*** Block opens ***
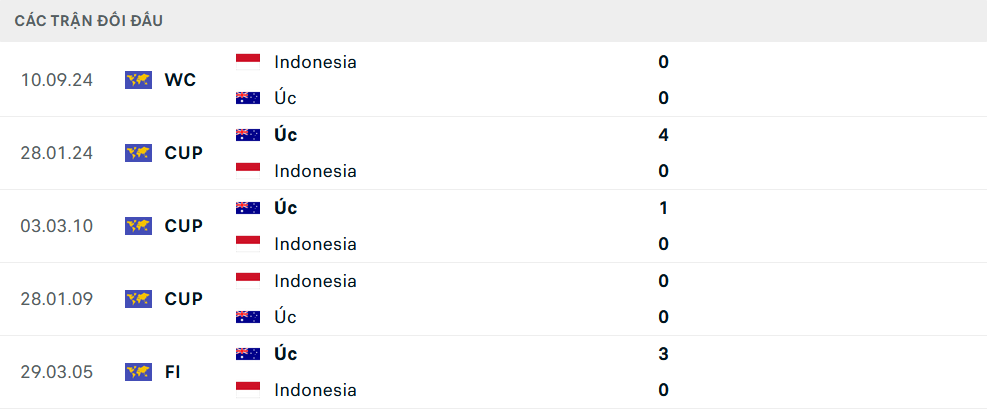Select bold Úc team name in 28.01.24 match

pos(285,135)
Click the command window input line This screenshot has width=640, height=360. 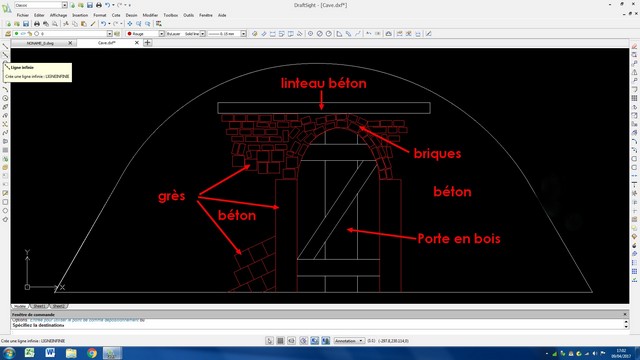tap(318, 325)
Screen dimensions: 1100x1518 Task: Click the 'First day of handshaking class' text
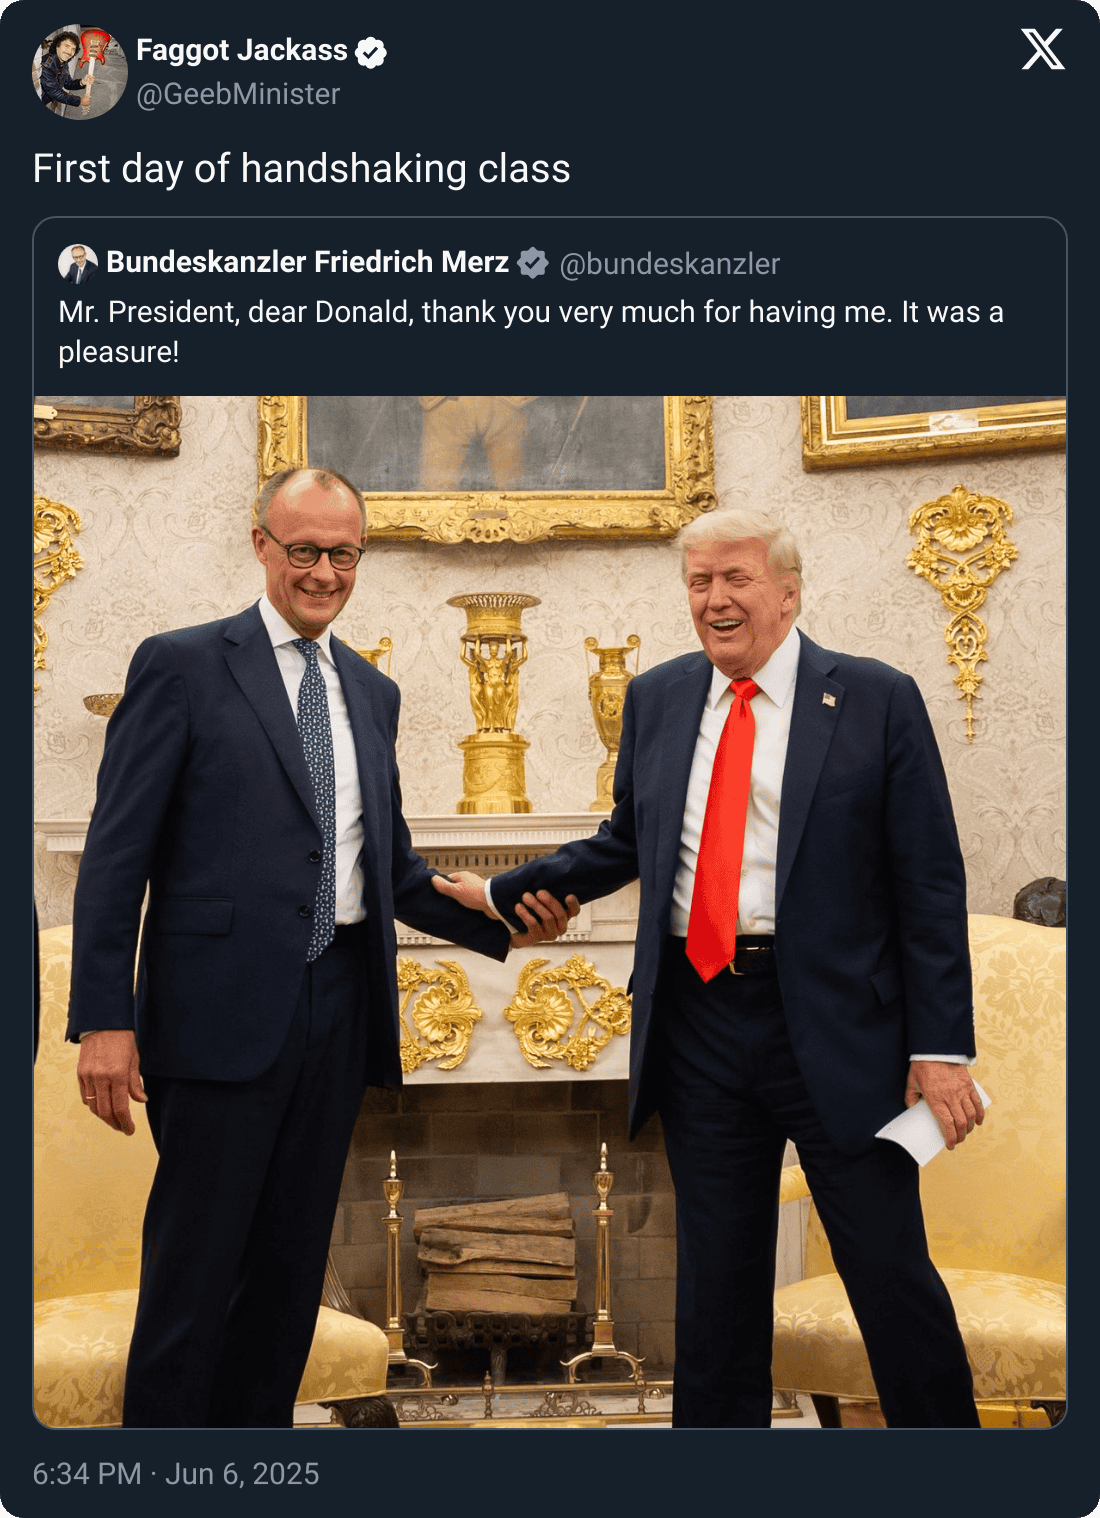302,168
*** Block closes ***
An exact restatement is expected of the lines from the line containing "Screen dimensions: 1100x1518" to the end of the data above, pictures excluded.

• **WORKED SOLUTION**
Screen dimensions: 1100x1518 Task: Click the 'First day of handshaking class' text
302,168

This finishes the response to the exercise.